[Collected data entries]
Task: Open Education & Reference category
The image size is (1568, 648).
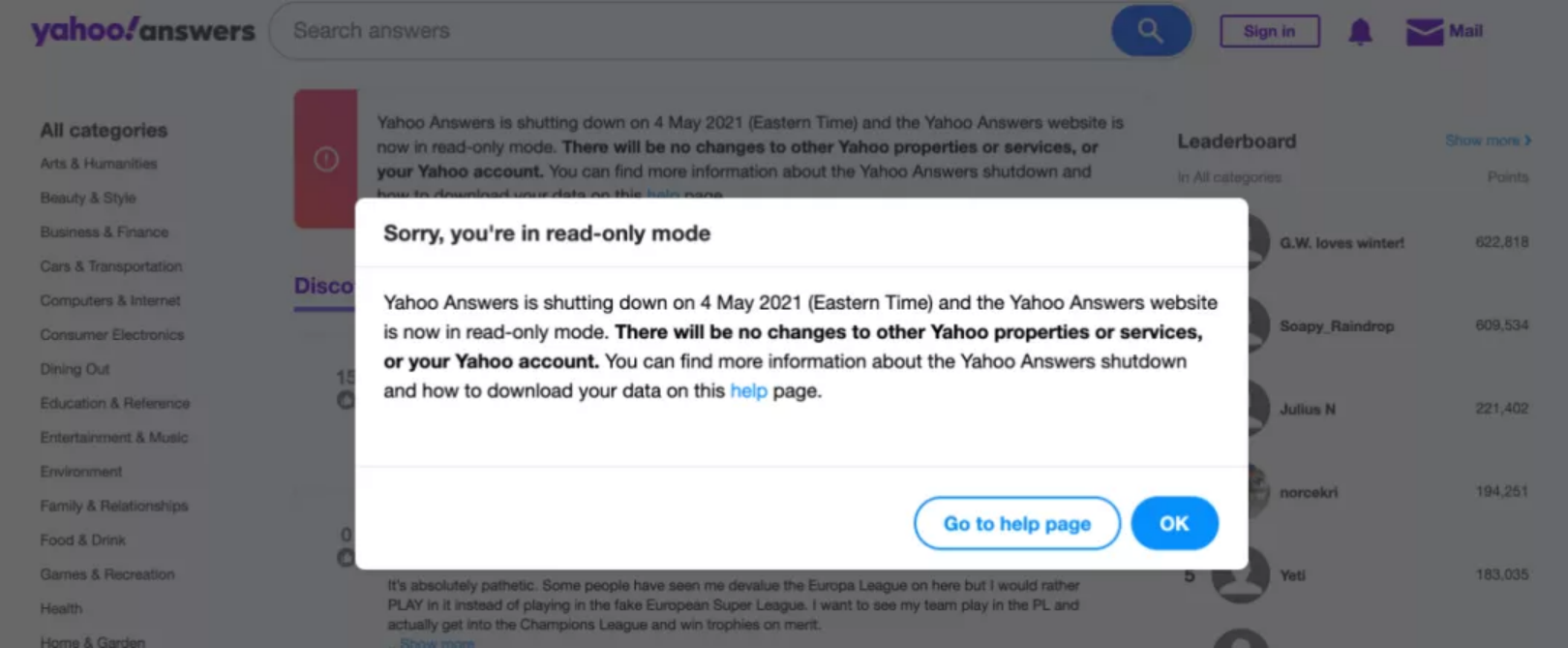Action: 115,403
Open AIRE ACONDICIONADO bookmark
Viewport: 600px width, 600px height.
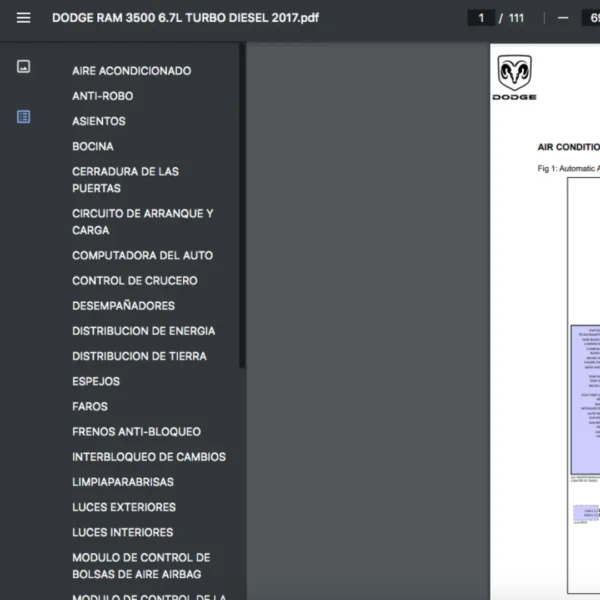pos(131,71)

Exercise description ::
Where a line in the records above contains the string "Open", return that line.

Answer for the task ::
Task: Open Education & Reference category
Open AIRE ACONDICIONADO bookmark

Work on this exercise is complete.